Further, China's Dual Circulation strategy intends to make significant investments in this segment has helped the country reach key milestones. China has also made semiconductors its priority in its 14th five-year plan declared last year. China is using a combination of subsidization, private equity, and lowering of barriers to entry for foreign participants. The country hopes to meet at least 70% of its target by 2025...this is significant because China is the biggest consumer of chips and accounts for 40% of the world's chipset consumption.

It is not easy to develop competencies in chip manufacturing. It is an extremely capital-intensive and complex process where the success depends on how small the transistor can be. Setting up a semiconductor unit demands a massive investment of around INR50,000 to INR75,000 crore over two-to-three years. This kind of investment is challenging even for big players and needs several companies to come together or the Government's backing to set up a semiconductor ecosystem.

The manufacturing units of chips, also known as fabs, require high precision and use cutting-edge technology. The smaller a transistor means more it can do more without getting too hot. The efficiency of a processor depends on each transistor's size, which is measured in nanometers (nm). Just to put this is in perspective, in spite of China's efforts of the last several years, it has only now started to produce 28-nanometer and 14nm chip wafers. This is seen as a sign of the country's growing capabilities as a chipmaker.

A key requirement for semiconductor firms is the availability of a qualified workforce, and it is here that the country is found lacking. Another challenge faced by India is that the chip manufacturing units require a massive quantity of water and an uninterrupted power supply, which can be a problem in India.

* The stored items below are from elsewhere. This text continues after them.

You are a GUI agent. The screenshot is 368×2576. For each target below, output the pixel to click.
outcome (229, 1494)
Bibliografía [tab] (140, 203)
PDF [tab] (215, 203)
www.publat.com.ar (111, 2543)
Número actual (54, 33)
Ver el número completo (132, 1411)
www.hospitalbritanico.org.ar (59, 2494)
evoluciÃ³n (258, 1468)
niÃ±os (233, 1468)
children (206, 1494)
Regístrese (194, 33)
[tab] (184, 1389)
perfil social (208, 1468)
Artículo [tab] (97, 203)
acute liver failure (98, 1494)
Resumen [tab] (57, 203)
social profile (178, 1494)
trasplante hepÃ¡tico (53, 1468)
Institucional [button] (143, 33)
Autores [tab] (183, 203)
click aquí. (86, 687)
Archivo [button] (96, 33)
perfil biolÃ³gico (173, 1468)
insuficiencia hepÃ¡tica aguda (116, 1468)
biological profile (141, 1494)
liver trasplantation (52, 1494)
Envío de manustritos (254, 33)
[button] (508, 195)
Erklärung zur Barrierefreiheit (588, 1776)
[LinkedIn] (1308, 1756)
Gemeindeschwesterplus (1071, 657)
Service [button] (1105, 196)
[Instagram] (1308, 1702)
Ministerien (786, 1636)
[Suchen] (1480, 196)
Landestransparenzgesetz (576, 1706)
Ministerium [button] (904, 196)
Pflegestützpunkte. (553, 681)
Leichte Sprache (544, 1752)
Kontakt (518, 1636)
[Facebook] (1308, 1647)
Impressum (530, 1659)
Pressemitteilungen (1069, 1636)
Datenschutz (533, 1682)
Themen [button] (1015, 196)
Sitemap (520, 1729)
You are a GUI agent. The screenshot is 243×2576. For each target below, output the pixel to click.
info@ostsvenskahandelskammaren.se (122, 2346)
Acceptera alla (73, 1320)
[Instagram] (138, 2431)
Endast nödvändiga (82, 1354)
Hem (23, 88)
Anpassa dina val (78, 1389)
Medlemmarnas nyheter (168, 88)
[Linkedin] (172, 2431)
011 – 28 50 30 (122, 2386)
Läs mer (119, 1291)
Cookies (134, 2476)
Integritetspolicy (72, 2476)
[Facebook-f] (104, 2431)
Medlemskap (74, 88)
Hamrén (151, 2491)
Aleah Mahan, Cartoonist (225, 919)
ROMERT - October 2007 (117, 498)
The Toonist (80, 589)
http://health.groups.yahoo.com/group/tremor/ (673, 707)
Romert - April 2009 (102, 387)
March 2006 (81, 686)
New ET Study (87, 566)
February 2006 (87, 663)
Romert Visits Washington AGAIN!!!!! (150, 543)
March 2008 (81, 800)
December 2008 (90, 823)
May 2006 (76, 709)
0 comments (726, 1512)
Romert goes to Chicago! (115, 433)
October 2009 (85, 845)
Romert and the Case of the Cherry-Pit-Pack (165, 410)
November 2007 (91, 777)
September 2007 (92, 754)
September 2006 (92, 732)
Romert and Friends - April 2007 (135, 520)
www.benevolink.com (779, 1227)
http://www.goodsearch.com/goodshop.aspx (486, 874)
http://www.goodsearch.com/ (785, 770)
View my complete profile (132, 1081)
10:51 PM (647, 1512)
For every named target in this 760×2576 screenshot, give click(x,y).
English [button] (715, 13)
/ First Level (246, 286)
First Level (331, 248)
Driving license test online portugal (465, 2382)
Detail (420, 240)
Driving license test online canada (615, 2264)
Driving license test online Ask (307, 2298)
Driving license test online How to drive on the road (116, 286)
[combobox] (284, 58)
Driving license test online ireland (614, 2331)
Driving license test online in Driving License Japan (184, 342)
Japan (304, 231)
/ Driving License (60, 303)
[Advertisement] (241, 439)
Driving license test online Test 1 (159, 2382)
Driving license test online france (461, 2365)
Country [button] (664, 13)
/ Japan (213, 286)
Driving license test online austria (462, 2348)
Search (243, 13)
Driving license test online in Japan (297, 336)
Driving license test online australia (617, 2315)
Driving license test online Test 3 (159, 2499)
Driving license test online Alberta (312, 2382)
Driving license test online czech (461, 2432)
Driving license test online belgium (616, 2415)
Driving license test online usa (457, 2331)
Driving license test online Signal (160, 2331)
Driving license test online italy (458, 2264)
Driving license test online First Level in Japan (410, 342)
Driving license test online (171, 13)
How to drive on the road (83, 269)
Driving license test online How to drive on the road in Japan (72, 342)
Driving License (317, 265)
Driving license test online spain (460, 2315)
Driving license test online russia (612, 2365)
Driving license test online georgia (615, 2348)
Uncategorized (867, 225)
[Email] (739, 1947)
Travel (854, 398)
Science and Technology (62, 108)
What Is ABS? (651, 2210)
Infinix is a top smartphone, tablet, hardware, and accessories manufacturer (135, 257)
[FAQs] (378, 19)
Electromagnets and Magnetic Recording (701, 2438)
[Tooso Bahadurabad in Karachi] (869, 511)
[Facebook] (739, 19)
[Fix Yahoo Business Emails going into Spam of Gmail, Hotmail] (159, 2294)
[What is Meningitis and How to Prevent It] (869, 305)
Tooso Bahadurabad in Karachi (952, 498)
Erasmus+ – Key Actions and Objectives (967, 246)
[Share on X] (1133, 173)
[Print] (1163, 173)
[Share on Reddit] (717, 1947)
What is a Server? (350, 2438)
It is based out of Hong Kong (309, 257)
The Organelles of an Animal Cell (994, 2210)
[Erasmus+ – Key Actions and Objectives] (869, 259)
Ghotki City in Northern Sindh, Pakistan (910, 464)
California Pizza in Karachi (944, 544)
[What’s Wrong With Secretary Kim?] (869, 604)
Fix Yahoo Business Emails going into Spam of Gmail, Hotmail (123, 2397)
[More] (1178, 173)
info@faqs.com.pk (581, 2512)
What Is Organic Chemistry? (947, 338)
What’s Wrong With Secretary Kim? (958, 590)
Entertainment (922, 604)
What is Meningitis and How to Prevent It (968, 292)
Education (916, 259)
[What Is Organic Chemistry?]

India should remember that if intent doesn't translate into action in time, it will lose the opportunity. A case in point is Intel's plant in 2007. A delay in coming out with semiconductor policy pushed the chip giant Intel to opt for Vietnam over India as its destination for semiconductor facility. Intel has the largest non-manufacturing presence outside the US in India, and setting up a fab unit would have been a natural progression.

Another project that didn't take off was Hindustan Semiconductor Manufacturing Corporation. Several international investors, including STMicroelectronics and Malaysia's SilTerra, came together with the intention to set up a fab unit in Gujarat with an investment of Rs 30,000 crore. However, the project never really took off, and the Letter of Intent (LoI) was canceled in 2019.

The ongoing chip shortage is likely to last till next year and is impacting several sectors, including electronics and automobiles, among others. The time is perfect for the country to attract semiconductor firms to India, but it has to proactively address the concerns of the chipmakers.